You are given a finite state machine for a bomb defusal process. Each state is a string. You start at `initialState`. Some states in `goalStates` represent a safely defused bomb, while any state in `unsafeStates` causes immediate failure. Each transition is a directed edge of the form `(sourceState, actionName, destinationState)`. At each step, you may choose one outgoing transition from the current state. You must never be in an unsafe state, including the starting state and every destination you enter. Return `(True, actions)` if there exists a safe sequence of actions that reaches any goal state without ever entering an unsafe state. `actions` must be the shortest such sequence by number of transitions. If multiple shortest safe sequences exist, return the one found by exploring outgoing transitions in the same order they appear in `transitions`. Return `(False, [])` if no safe defusal is possible. Edge cases: - If `initialState` is already a goal state and is not unsafe, return `(True, [])`. - If `initialState` is unsafe, return `(False, [])` even if it is also listed as a goal state. - Multiple actions may lead to the same state. - The graph may contain cycles. - A state with no outgoing transitions is a dead end unless it is already a goal state.

Constraints

  • 0 <= len(transitions) <= 200000
  • The number of distinct states is finite and can be up to 100000
  • State names and action names are case-sensitive strings
  • goalStates and unsafeStates may be empty

Examples

Input: ('armed', {'done'}, {'boom'}, [('armed', 'cut_red', 'w1'), ('w1', 'press_button', 'done'), ('armed', 'cut_blue', 'boom')])

Expected Output: (True, ['cut_red', 'press_button'])

Explanation: The safe path is armed -> w1 -> done using actions cut_red, press_button. The cut_blue transition is illegal because it enters an unsafe state.

Input: ('safe', {'safe', 'done'}, {'boom'}, [('safe', 'wait', 'boom')])

Expected Output: (True, [])

Explanation: The initial state is already a goal state and is not unsafe, so no actions are needed.

Input: ('done', {'done'}, {'done'}, [('done', 'wait', 'other')])

Expected Output: (False, [])

Explanation: Unsafe states fail immediately. Since the initial state is unsafe, there is no legal safe sequence.

Input: ('s', {'g'}, {'x'}, [('s', 'to_a', 'a'), ('a', 'loop', 's'), ('a', 'trap', 'x'), ('a', 'to_b', 'b'), ('b', 'finish', 'g')])

Expected Output: (True, ['to_a', 'to_b', 'finish'])

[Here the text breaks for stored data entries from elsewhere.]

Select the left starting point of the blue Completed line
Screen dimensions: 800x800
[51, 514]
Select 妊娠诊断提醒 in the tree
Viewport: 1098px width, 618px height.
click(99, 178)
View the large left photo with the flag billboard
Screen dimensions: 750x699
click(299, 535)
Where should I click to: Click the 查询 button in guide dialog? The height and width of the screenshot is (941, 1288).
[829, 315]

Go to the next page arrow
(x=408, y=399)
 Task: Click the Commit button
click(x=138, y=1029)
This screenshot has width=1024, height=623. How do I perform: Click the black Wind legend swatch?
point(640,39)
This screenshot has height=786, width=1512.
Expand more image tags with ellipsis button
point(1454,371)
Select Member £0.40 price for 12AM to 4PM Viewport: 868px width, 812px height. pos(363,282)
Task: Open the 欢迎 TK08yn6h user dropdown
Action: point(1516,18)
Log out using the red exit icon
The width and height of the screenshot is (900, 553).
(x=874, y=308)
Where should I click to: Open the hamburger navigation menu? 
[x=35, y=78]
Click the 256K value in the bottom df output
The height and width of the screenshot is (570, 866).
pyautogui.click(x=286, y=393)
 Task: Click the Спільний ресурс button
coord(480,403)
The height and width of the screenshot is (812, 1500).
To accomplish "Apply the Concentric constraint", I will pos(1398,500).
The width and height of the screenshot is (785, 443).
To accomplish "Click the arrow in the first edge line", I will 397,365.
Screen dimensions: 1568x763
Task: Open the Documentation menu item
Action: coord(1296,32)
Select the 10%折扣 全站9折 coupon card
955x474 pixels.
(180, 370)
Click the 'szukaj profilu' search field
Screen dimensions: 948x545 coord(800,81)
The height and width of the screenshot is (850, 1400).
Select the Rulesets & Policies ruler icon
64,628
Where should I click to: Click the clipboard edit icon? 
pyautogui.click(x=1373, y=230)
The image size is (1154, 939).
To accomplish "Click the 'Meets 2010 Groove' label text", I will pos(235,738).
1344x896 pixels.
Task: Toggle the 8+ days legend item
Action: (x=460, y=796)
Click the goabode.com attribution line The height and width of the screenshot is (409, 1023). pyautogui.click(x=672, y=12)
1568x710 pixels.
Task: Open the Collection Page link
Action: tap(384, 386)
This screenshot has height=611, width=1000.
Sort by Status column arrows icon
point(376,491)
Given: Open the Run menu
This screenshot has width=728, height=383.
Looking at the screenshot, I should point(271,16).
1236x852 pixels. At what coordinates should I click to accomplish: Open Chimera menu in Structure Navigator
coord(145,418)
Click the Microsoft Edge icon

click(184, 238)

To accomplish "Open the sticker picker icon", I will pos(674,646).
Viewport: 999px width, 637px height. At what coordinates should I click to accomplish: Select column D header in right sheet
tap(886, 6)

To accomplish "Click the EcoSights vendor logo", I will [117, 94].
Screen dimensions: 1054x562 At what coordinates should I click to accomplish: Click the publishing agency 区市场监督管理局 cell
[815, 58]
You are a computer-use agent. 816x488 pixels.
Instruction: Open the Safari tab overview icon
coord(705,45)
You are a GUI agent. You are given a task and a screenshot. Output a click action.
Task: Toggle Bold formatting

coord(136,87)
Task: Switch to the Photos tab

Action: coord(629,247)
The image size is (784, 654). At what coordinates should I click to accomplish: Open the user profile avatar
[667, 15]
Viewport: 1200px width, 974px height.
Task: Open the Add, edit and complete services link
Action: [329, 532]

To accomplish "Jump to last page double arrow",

Explanation: There is a cycle between s and a, but the safe route is s -> a -> b -> g. The transition to x is illegal because x is unsafe.

Input: ('start', {'done'}, {'fail'}, [('start', 'left', 'mid'), ('start', 'right', 'mid'), ('mid', 'finish', 'done')])

Expected Output: (True, ['left', 'finish'])

Explanation: Both left and right reach the same state in one step. Since transitions are explored in input order, the shortest returned path uses left first.

Input: ('start', {'done'}, {'fail'}, [('start', 'step', 'mid')])

Expected Output: (False, [])

Explanation: The state mid is a dead end and is not a goal state, so no safe defusal path exists.

Input: ('start', set(), {'fail'}, [('start', 'go', 'mid'), ('mid', 'finish', 'done')])

Expected Output: (False, [])

Explanation: There are no goal states at all, so reaching a safe defused state is impossible.

Hints

  1. Model the states as graph nodes and the transitions as directed edges.
  2. Because cycles are allowed and you need the shortest safe action sequence, think about BFS plus storing parent information to rebuild the path.